Mattie Moss Clark (born Mattie Juliet Moss; March 26, 1925 – September 22, 1994) was an American gospel choir director and the mother of The Clark Sisters, a gospel vocal group. She was the longest-serving International Minister of Music for the Church of God in Christ (COGIC). "Her arrangements, perhaps influenced by her classical training, replaced the unison or two-part textures of earlier gospel music with three-part settings of the music for soprano, alto, and tenor voice ranges—a technique that remained common in gospel choir music for decades afterward."

Early life
Mattie Juliet Moss was born the seventh of nine children to ministers Fred John Moss and Mattie Juliet Walker in Selma, Alabama She began playing piano at six. By twelve, she had become the musician for her mother's services at the Holiness Temple Church of Christ in Prayer and traveled with her mother to play at mission services, a trend she passed on to daughter Twinkie.
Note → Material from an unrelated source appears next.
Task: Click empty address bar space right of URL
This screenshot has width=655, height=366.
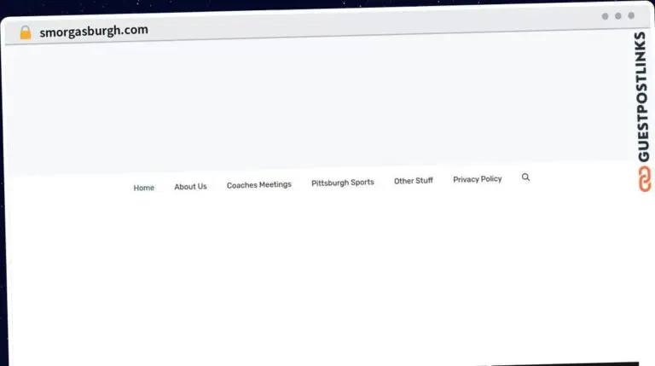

After high school, she attended Selma University and received training in classical music and choral singing. She moved to Detroit in 1947 to be with her sister Sybil Burke and became a member of Greater Love Tabernacle Church of God in Christ. There, under the leadership of Bishop W. Rimson, she was baptized in the Holy Ghost and subsequently became the Minister of Music. She served a historic tenure as Minister of Music for both Southwest Michigan Jurisdiction and Bailey Cathedral Church of God in Christ, under Bishop John Seth Bailey. Soon she was in demand to train choirs at churches throughout the brotherhood of COGIC.

Career
In 1958, she recorded "Going to Heaven to Meet the King", with the Southwest Michigan State Choir, becoming one of the first to teach and conduct a mass choir composed of members of different churches. She received three gold albums with the Southwest Michigan State Choir, and went on to write and arrange hundreds of songs and recorded over 50 albums. She directed Cadillac Motor Company's Christmas choir for 11 years and also conducted community-wide mass choirs for the prestigious NAACP Freedom Fund Dinners.

In early-1968, Clark and Elma Hendricks convened a Sing-A-Rama in Detroit at Reverend C. L. Franklin‘s New Bethel Baptist Church (Detroit, Michigan). They formed a 1,000 voice choir and had legendary gospel singer, Reverend James Cleveland come in as a special guest.  Cleveland so enjoyed the music and teaching classes that he told Clark he would like to create a similar convocation and maybe call it the Music Workshop of America.  Clark suggested that he add “Gospel” to the title to let prospective attendees know it was gospel music only.  Cleveland wasted no time in putting the word out.  The first Gospel Music Workshop of America (GMWA) convention took place in August 1968 at the King Solomon Baptist Church in Detroit.  The idea was to perpetuate the legacy and appreciation of gospel music through classes and provide an opportunity to expose new talent.

In 1979, she founded the Clark Conservatory of Music in Detroit, which established itself as one of the most prestigious schools of its kind in the country. In 1981, Trinity College in Pennsylvania conferred upon her one of their highest honors, the degree of Doctor of Humanities. After the death of Bishop Bailey in 1985, she continued as State Minister of Music for Southwest Michigan Jurisdiction #1, attending Greater Mitchell Church of God in Christ, under Bishop J.H. Sheard.

Personal life
Clark married twice. By her first husband, whom she married on December 30, 1945, Leo Henry Cullum Sr., Clark mothered two children, Leo Henry Cullum, Jr. and Jacqueline Lenita "Jacky". After their divorce, she married Elder Elbert Clark (1927-2001) on November 30, 1952 and had four children, Denise Darchell, Elbernita, Dorinda Grace, and Karen Valencia. The Clarks divorced in 1973. Dr. Clark mentored her daughters, having them sing as part of her and their father's church's choir, Berea Church of God In Christ.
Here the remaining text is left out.